● GIVEN RECORDS:
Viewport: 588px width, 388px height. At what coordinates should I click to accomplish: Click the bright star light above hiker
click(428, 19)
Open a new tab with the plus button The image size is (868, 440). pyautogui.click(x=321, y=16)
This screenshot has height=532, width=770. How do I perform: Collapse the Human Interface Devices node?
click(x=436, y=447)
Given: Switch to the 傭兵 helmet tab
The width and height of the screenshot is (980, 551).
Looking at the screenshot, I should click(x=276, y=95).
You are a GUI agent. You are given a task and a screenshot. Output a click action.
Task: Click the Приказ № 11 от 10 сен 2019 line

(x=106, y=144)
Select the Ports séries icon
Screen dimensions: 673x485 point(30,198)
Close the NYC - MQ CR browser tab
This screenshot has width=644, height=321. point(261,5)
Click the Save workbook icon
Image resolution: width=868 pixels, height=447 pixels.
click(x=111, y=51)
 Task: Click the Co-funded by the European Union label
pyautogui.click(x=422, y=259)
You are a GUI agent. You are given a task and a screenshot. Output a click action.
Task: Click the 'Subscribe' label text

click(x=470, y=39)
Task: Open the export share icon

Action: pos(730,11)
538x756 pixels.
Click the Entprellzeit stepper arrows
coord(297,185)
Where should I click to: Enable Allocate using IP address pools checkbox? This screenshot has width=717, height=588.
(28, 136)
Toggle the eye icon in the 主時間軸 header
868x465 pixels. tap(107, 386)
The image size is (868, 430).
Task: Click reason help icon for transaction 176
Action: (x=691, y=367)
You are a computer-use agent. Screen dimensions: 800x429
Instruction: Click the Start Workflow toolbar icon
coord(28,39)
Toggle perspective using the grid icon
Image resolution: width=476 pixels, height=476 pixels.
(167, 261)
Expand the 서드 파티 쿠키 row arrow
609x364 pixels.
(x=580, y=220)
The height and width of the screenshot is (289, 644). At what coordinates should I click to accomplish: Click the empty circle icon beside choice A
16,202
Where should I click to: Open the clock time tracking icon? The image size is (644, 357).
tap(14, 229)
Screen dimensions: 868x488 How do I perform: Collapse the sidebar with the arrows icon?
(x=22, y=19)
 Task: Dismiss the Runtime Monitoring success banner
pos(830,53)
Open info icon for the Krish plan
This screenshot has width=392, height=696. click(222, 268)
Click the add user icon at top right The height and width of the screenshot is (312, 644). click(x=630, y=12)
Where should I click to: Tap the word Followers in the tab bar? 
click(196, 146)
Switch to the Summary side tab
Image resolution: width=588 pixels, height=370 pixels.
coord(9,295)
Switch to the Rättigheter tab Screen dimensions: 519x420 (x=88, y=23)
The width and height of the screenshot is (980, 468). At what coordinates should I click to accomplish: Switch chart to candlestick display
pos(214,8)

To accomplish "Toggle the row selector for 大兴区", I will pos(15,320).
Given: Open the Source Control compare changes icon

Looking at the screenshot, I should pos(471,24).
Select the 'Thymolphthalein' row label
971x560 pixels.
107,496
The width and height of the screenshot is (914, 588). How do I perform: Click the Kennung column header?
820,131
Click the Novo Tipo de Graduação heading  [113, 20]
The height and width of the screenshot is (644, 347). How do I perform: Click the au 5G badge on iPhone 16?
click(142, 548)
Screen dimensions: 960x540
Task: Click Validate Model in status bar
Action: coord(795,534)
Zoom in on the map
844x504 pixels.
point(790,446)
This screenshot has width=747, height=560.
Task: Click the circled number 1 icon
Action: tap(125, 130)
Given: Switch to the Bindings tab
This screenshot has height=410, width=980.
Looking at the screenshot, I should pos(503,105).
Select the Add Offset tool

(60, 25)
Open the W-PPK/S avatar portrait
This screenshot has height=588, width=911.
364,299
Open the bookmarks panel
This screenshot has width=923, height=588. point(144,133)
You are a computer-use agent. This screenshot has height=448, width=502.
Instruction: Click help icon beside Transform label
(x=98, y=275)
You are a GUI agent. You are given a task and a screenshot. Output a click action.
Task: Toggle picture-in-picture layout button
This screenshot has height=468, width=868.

● GOAL OF THE EXERCISE: Only the lines containing "computer" are needed; copy each of them from the data.

● COMPLETED TASK:
You are a computer-use agent. Screen dimensions: 800x429
You are a computer-use agent. This screenshot has height=448, width=502.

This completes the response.